[Saved data entries]
▼

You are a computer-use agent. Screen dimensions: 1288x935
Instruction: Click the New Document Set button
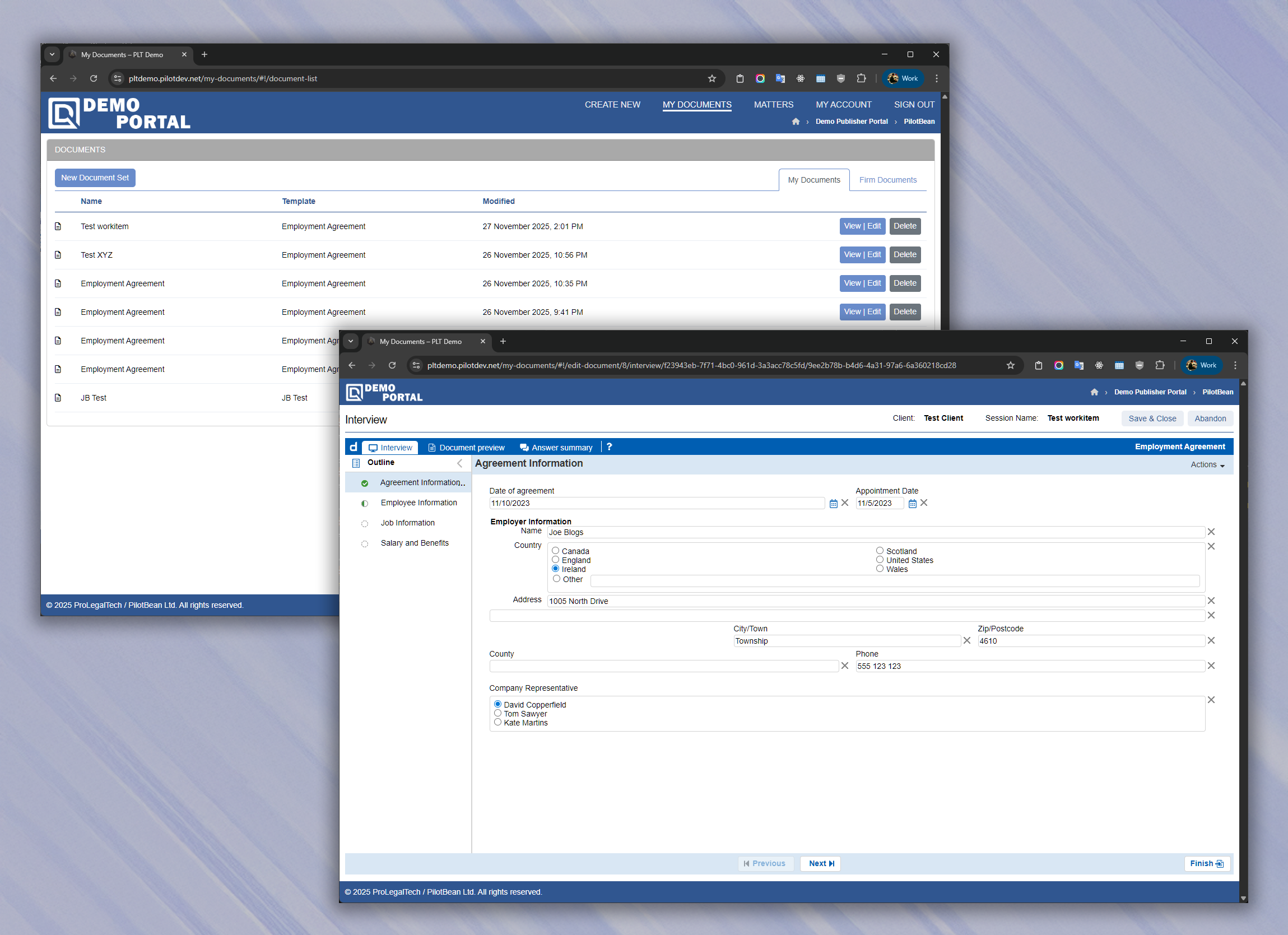point(95,177)
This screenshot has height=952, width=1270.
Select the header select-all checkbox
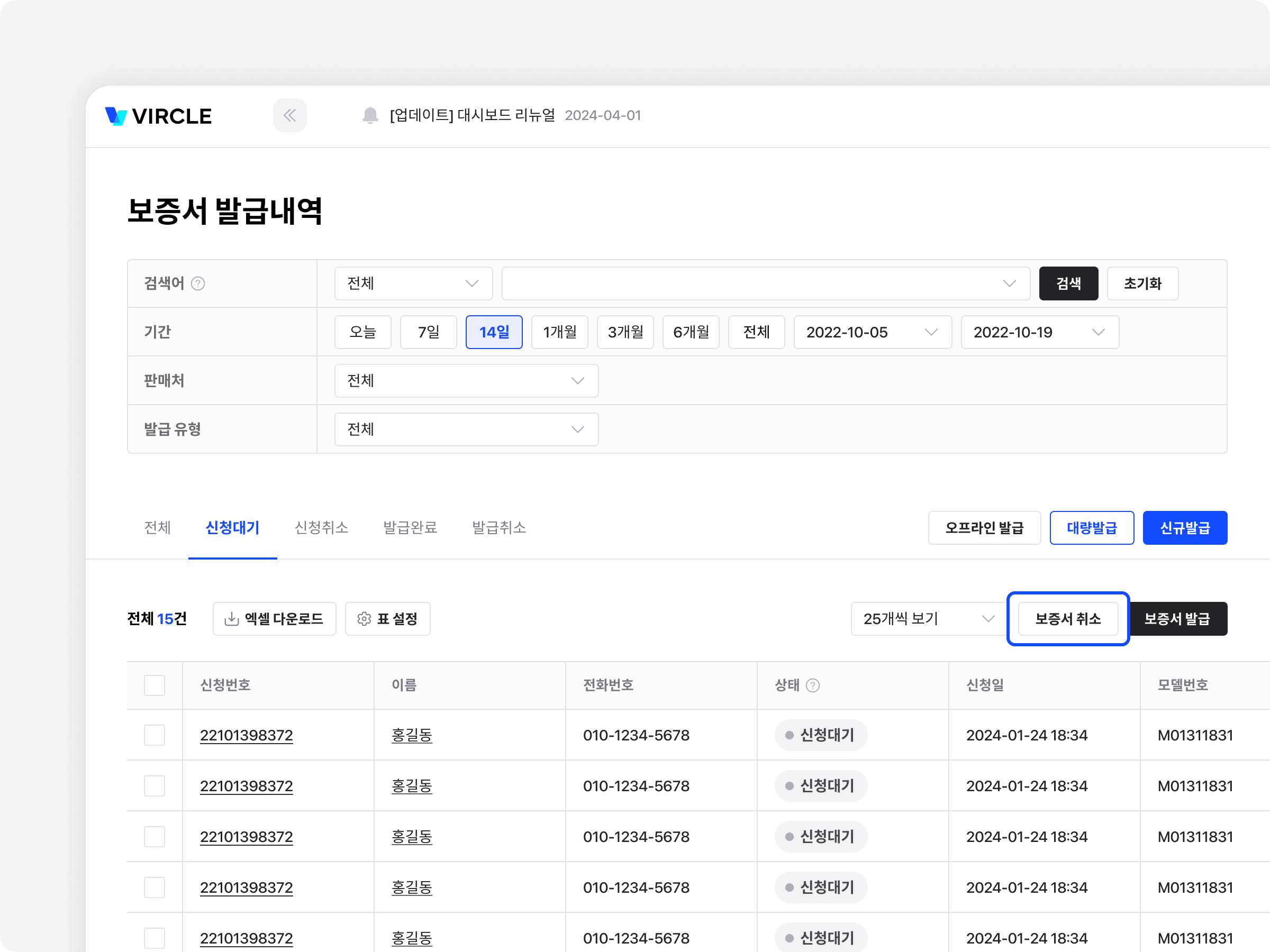155,685
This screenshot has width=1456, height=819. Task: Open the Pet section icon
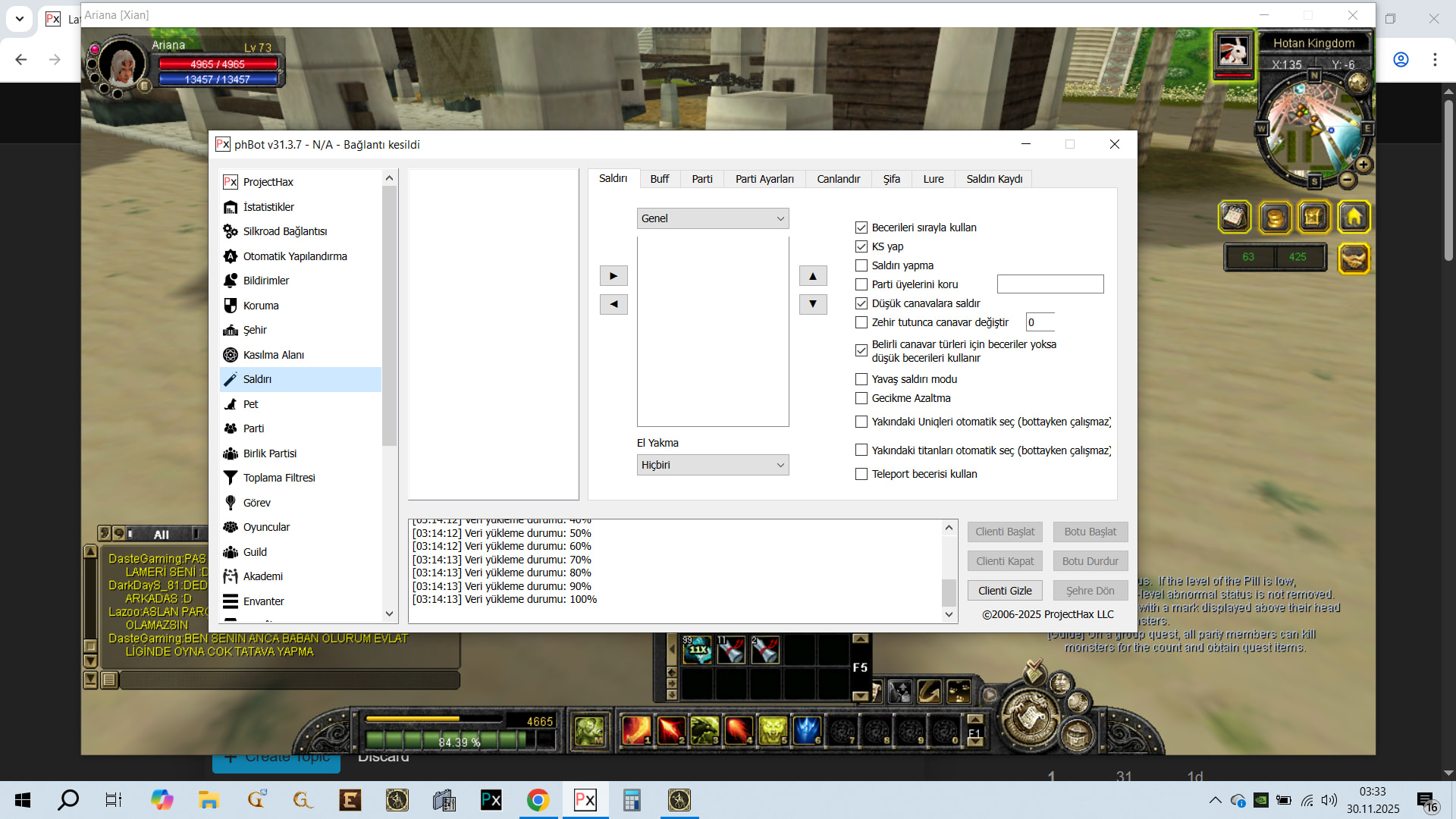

▲

#### What is needed
Your answer should consist solely of the lines from the one with "This screenshot has height=952, width=1270." through the last line of the entries, restated word for word, with the pictures omitted.

#### Task solution
This screenshot has height=952, width=1270.
Select the header select-all checkbox
155,685
This screenshot has width=1456, height=819. Task: Open the Pet section icon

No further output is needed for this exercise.